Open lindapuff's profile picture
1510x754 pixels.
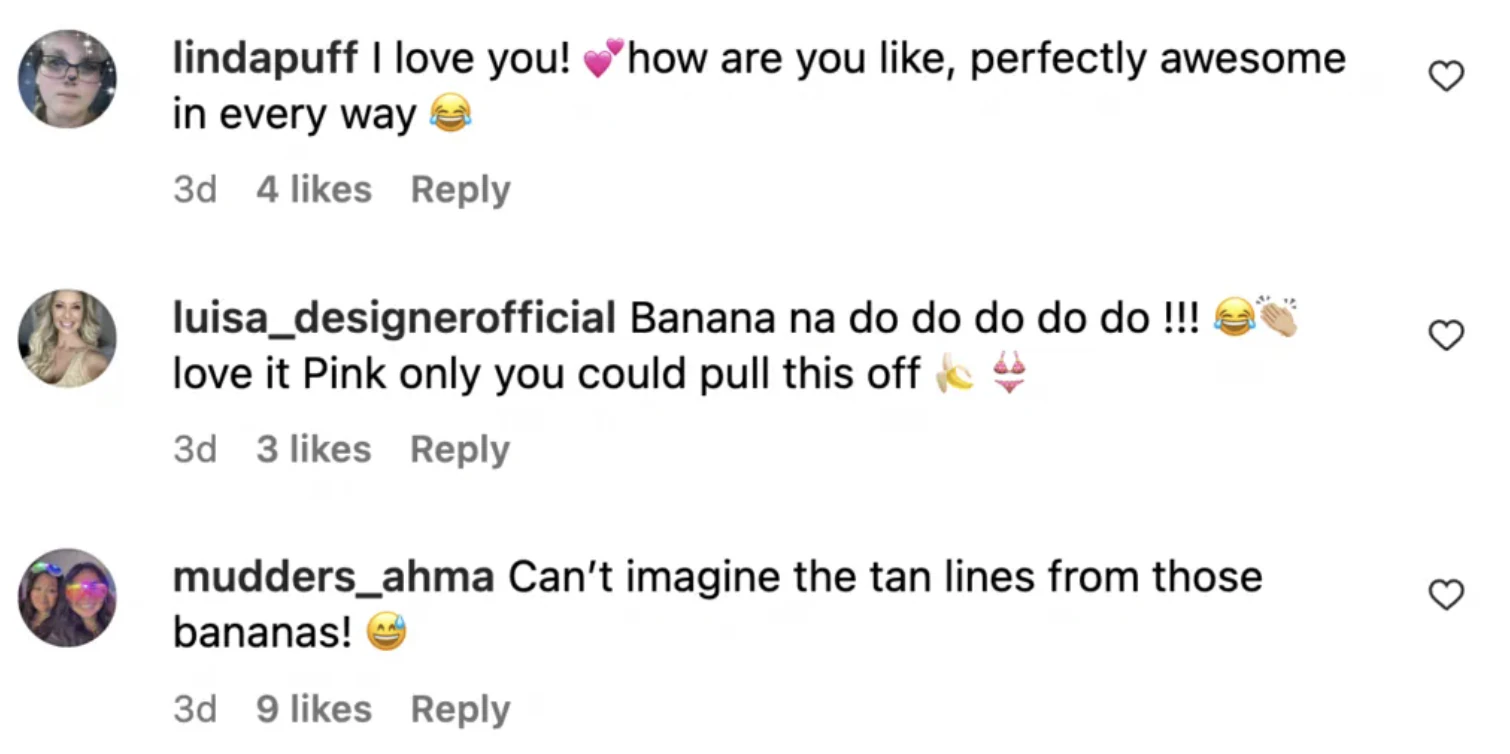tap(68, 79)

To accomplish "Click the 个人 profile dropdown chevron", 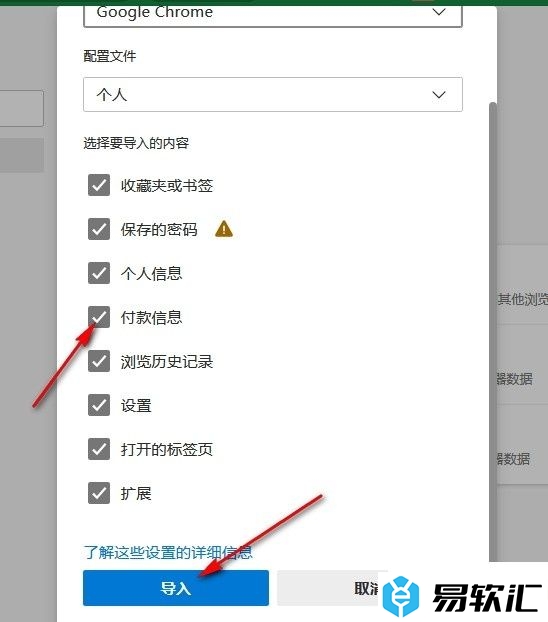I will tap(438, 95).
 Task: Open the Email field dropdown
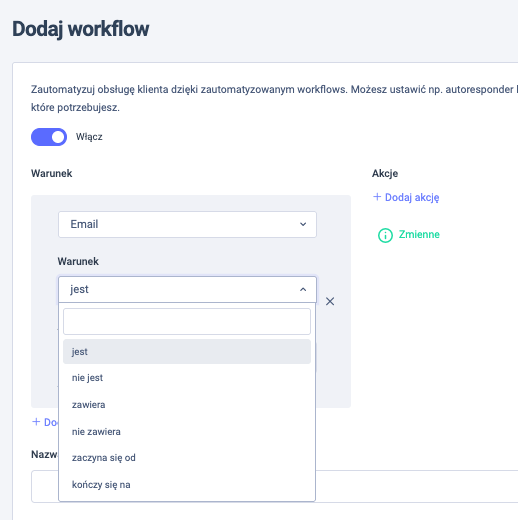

^^^^^^^^^^^^^^^^

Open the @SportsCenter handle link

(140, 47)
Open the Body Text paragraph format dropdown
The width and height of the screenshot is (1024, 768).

^^^^^^^^^^^^^^^^

Repeat the material from the line with "Open the Body Text paragraph format dropdown" up to and including the line with "The width and", without changing anything.

Open the Body Text paragraph format dropdown
The width and height of the screenshot is (1024, 768).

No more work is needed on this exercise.